YOUR GOAL:
Answer these from the notes on building a large language model from scratch.
(a) Who is named as the presenter?
(b) How many GPU hours are listed for the 70 billion parameter Llama 2 model?
(c) Under data curation, what is said to dictate the quality of the model?

*** Opening SOURCE PASSAGE ***

How to Build a Large Language Model from Scratch

Introduction

• Presenter: Sha
• Sixth video in a series about large language models (LLMs)
• Overview of building LLMs from scratch

Changing Landscape of LLMs

• One year ago, building LLMs was niche, mainly for AI research
• Post ChatGPT era, increased interest from businesses and enterprises
• Example: Bloomberg GPT for finance
• Key Point: Usually, using prompt engineering or fine-tuning is more practical than building from scratch

Financial Costs

• Llama 2 Example:
  • 7 billion parameters: 180,000 GPU hours
  • 70 billion parameters: 1.7 million GPU hours
• Cost Estimation:
  • Renting GPUs: $1 to $2 per A100 GPU hour
    • 10 billion parameter model: ~$150,000
    • 100 billion parameter model: ~$1.5 million
  • Buying hardware: 1,000 A100 GPUs cost ~$10 million
  • Additional energy costs: ~$100,000 for large models

Technical Aspects

1. Data Curation

• Importance: Quality of data dictates quality of model
• Challenges: Requires large datasets (trillions of tokens)

*** Closing SOURCE PASSAGE ***
*** Opening THE DATA ***

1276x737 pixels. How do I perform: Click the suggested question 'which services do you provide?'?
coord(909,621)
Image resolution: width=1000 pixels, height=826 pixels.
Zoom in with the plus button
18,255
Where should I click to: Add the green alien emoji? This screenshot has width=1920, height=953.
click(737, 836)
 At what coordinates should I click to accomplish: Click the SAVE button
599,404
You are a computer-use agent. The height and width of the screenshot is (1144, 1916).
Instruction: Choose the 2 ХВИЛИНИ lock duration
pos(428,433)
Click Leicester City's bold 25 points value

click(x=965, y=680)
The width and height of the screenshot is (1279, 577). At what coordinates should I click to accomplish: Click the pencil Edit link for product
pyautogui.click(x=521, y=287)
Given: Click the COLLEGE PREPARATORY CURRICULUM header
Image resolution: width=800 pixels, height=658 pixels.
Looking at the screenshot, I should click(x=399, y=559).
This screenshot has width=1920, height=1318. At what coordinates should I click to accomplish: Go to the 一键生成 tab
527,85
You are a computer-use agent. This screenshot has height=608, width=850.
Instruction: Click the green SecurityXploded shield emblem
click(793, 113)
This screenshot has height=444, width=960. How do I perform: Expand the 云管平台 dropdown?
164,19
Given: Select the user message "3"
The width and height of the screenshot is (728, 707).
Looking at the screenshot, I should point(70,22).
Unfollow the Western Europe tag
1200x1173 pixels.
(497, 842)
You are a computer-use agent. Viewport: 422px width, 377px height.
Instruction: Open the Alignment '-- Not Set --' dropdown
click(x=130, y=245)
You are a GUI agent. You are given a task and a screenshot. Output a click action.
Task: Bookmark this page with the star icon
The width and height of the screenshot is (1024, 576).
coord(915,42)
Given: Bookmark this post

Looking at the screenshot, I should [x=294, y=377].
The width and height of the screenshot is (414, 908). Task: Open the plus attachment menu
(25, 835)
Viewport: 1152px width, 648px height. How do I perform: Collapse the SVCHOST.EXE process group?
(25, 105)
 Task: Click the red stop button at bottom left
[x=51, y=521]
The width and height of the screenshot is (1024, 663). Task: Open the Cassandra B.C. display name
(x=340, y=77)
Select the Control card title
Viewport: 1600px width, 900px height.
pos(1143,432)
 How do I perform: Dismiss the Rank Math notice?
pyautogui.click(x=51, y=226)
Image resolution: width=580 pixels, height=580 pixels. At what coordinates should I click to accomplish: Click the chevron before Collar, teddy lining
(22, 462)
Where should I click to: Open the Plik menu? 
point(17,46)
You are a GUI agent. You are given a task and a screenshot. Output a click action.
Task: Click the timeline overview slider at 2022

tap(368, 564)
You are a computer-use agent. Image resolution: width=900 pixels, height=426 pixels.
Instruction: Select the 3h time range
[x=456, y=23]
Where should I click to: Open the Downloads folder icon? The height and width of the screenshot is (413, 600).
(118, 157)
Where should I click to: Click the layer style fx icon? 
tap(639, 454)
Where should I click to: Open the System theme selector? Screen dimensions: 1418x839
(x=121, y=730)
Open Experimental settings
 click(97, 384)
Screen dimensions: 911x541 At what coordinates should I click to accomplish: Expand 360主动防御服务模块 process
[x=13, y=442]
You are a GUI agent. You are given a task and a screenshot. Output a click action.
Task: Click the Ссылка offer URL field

*** Closing THE DATA ***

REPLY TO THE TASK:
(a) Sha
(b) 1.7 million GPU hours
(c) The quality of the data